Excerpt
Dicey Curves: DANGER! Game Expansion Review

The Basics:

  • For ages 8 and up (designer suggests 12+)
  • For 2 to 8 players
  • About 30 minutes to complete

Geek Skills:

  • Counting & Math
  • Reading
  • Logical & Critical Decision Making
  • Strategy & Tactics
  • Hand/Resource Management

Learning Curve:

  • Child – Easy
  • Adult – Easy

Theme & Narrative

  • Add a little danger to your next race and see if your level of skill behind the wheel can compensate for a busted axle


  • Gamer Geek approved!
  • Parent Geek approved!
  • Child Geek approved!


Tired of being passed all the time or outdistanced, a few racers have become more aggressive in their driving. Some thought it was dangerous and unsportsmanlike.  The race officials, however, thought it was perfect. Now an aggressive foot on the gas could be evenly matched with an aggressive hand on the wheel. Victory is given to the driver who not only drove the track better than their opponents, but avoided its dangers, too. Start your engines, tighten those safety belts, and check your helmets! It’s going to be a bumpy ride!

Dicey Curves: DANGER!, by Matt Worden Games, is comprised of 8 Joystick pawns, 25 Danger chips, and 36 Danger cards. To play this expansion, you must have the base game, Dicey Curves.

Getting Ready for Danger

Note: This expansion works best when playing the game using the “Mystery Rally” rules for track set up; however, the expansion can be used regardless of how you want the race track to be created during your game. The only change to the Mystery Rally set up is to have 4 Track cards showing at all times instead of 2.

It is assumed you are familiar with Dicey Curves and have read the base game set up. Once the base game is set up, have each player select a Joystick pawn that matches their Car pawn color. The Joystick pawns are placed in front of the player and will be used to keep track of damage that will surely be inflicted.

Given material
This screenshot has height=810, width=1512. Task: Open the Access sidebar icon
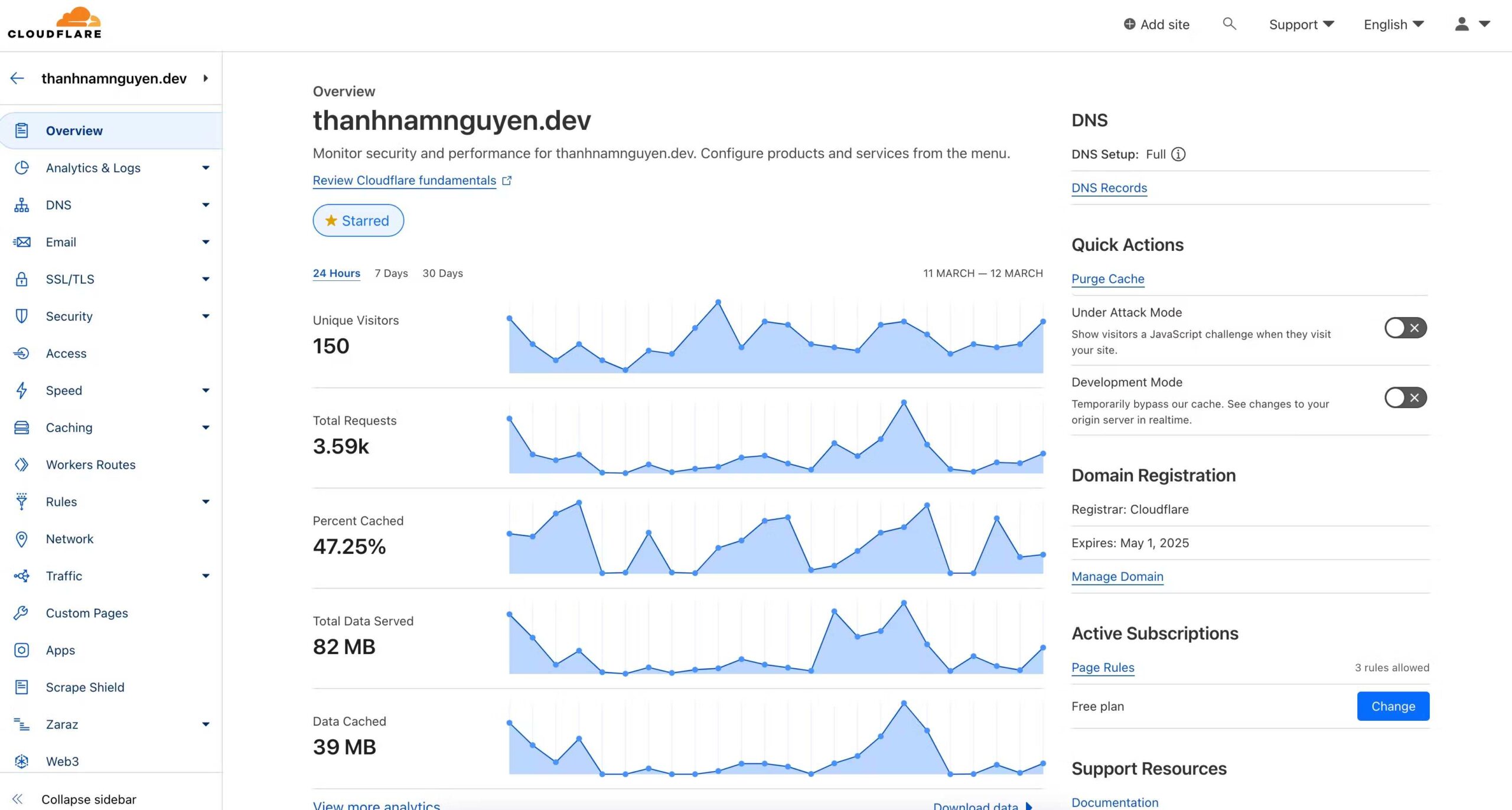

Aim of the task
Continue the Dicey Curves: DANGER! expansion review from the point where it stops.

Result
Next, shuffle the Danger cards and deal to each player 2 cards, face-down. The players are welcome to look at their cards but should keep them hidden from their opponents at all times until played. The remaining cards are placed face-down to create the Danger card draw deck. Leave room next to the draw deck for a discard pile. If the draw deck is ever depleted, simply reshuffle the discard pile to create a new deck.

Lastly, place the Damage chips in a pile and within easy reach of all the players.

You are now ready to race, where the competition just got a lot more dangerous!

Forewarned is Forearmed

The Danger cards will modify the difficulty of the track by making curves more dangerous, close lanes, and add debris. Danger cards can also be played to provide a repair shop or send a car speeding ahead with a reckless nitro boost. In some cases, Danger cards can be used to temporarily make a racer more cautious and force them to roll 1 less dice out of fear of possibly hitting an animal on the side of the road. In other words, the Danger cards adjust the two most important things to a racer: speed and control.

While speed is meant to hurl the car forward and across the finish line, damage will reduce the car’s overall performance. If enough is dealt, the car won’t be very useful. Damage is inflicted through the Danger cards, be it by the track or instantly by an opponent. Damage can be repaired by playing Danger cards that remove damage, ending a turn with the card in a repair shop, or trading in 2 green Control Chips to remove 1 Damage chip.

Damage is kept track of in the game using the Damage chips.  For every 1 Damage chip the player has, they roll 1 less dice. The Damage chips are kept next to the Joystick pawns so the player can always see how much damage their car has suffered. This is particularly useful when a player is managing 2 or more cars at once. By keeping the Damage chips attached to the matching colored Joystick pawn, a player can quickly see how busted up their ride is.

At no time can a player have more than 3 Damage chips on their car. The maximum number of damage any car can take is 3. Any additional damage is simply ignored.

Damage does not limit the maximum number of dice a player can roll. The Damage chips only remove the initial dice to be rolled on a player’s turn. For every “6″ rolled, the dice can be re-rolled and an unused green six-sided die added, if available. In the game, this is referred to as “exploding dice”. The player continues to roll the dice, adding green dice if necessary, until all the dice rolled have a value of 5 or less. Damage chips do not influence or removed these bonus dice.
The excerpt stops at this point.